Biden thought Trump's antics were laughable
There was one instance when Trump was responding to a moderator’s question about his campaign rally events and the possibility of their spreading the COVID-19 virus where Biden wanted to interject something, but Trump blew him off by saying that nobody would show up for a Biden campaign event. Rather than becoming angry or hurt by this, instead, Biden broke out laughing. He was prompted to laughter once more when Trump claimed to be okay with wearing face masks. Moore says that ” outright laughing when someone else is speaking is a very clear body language signal that implies you have no respect for what they have to say,” and interprets Biden’s body signals to mean that “he finds everything Trump says to be so ridiculous it’s not even worth listening.”
It wasn’t all grins and giggles for Biden, though. While his stance was more relaxed than Trump’s throughout most of the debate, Moore notes that “his body language did show his frustration building toward the middle and end of the debate.” Less than an hour into the fiasco, he even closed his eyes for a few seconds while appearing to sigh, an indication that “this ‘fight’ exhausted him.” Moore says “It appeared as if he felt, at times, physically pained by the words that were coming out of Donald Trump’s mouth.”
Biden addressed the audience, Trump did not
There was one striking difference between the candidates’ form of address during the debate. While Moore observed that during all of the “verbal sparring” the candidates tended to face towards each other, their body language when they were facing away was particularly revealing. She says, “In many moments during the debate, Biden physically turned his body away from Trump and spoke directly into the camera, addressing the American people,” and went on to explain that “Biden’s body language seemed to indicate that his interest during the debate was more in establishing a relationship with the American people than relating with Donald Trump.”
Trump, on the other hand, conveyed a completely different message. He could either be seen turning and gesturing toward Biden or else turning his head to the other side. While Moore interprets Biden’s style of addressing the camera as indicating that he is “trying to talk to the American people,” Trump, instead, prefers to point a finger at Biden in a literal, as well as figurative, sense.
Neither candidate respects his opponent
One takeaway from this first debate that will surprise absolutely nobody is that, as Moore says, “They both think the other person is an idiot.” Not only were there verbal insults on both sides (Biden calling Trump a clown and “the worst president America has ever had,” Trump saying to Biden “there’s nothing smart about you”), but their body language was also sending the same message loud and clear.
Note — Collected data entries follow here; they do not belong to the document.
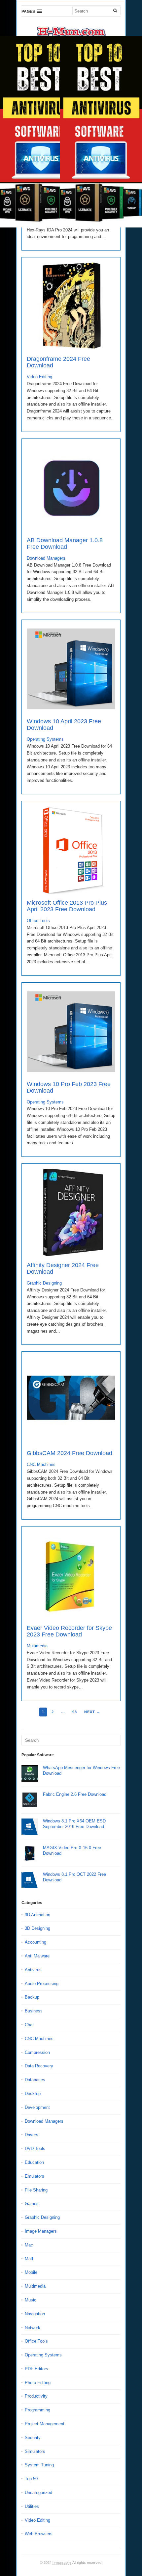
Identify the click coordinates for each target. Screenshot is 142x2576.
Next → (92, 1712)
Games (32, 2203)
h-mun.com (62, 2562)
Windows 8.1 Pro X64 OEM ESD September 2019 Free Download (74, 1824)
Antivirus (33, 1969)
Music (30, 2299)
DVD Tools (35, 2148)
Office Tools (38, 920)
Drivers (31, 2134)
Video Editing (39, 376)
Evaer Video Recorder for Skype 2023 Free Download (69, 1631)
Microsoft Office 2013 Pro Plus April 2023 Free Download (67, 906)
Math (29, 2258)
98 (74, 1712)
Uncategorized (38, 2492)
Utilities (32, 2506)
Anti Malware (37, 1955)
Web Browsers (39, 2533)
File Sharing (36, 2190)
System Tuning (39, 2464)
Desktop (33, 2093)
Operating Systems (45, 739)
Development (37, 2107)
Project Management (44, 2423)
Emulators (34, 2176)
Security (33, 2437)
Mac (29, 2245)
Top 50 (31, 2478)
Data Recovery (39, 2065)
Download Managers (46, 558)
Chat (29, 2024)
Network (32, 2327)
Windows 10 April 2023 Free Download (64, 724)
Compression (37, 2052)
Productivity (36, 2396)
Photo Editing (38, 2382)
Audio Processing (41, 1983)
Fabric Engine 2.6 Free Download (74, 1794)
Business (34, 2010)
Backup (32, 1997)
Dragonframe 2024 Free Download (58, 362)
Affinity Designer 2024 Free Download (63, 1268)
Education (34, 2162)
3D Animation (37, 1914)
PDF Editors (36, 2368)
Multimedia (37, 1645)
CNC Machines (41, 1464)
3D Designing (37, 1928)
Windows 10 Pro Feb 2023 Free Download (69, 1087)
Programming (37, 2409)
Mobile (31, 2272)
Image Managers (41, 2231)
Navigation (35, 2313)
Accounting (35, 1942)
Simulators (35, 2451)
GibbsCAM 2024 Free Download (69, 1453)
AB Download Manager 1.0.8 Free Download (65, 543)
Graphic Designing (44, 1283)
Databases (35, 2079)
Moore remarks upon the fact that “They hardly looked at each other during the debate and when they did, it was either with anger or with a laugh.”
Whatever happens in round two, it’s safe to assume the candidates won’t be linking arms, singing “Kumbaya,” and agreeing to collaborate on a plan for world peace. Instead, it would be less surprising to see Trump’s old pal Vince McMahon come out and announce that falls count anywhere, at which point Biden slams Trump through the announcers’ table. Pretty it won’t be, but entertaining? Yes, at least there’s a high probability of that.